## [Given records]
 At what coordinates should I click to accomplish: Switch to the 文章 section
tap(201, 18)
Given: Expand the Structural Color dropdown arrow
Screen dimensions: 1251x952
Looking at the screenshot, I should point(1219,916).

## [Stated task]
Copy out every one of the items above word for word.

## [Exercise output]
 At what coordinates should I click to accomplish: Switch to the 文章 section
tap(201, 18)
Given: Expand the Structural Color dropdown arrow
Screen dimensions: 1251x952
Looking at the screenshot, I should point(1219,916).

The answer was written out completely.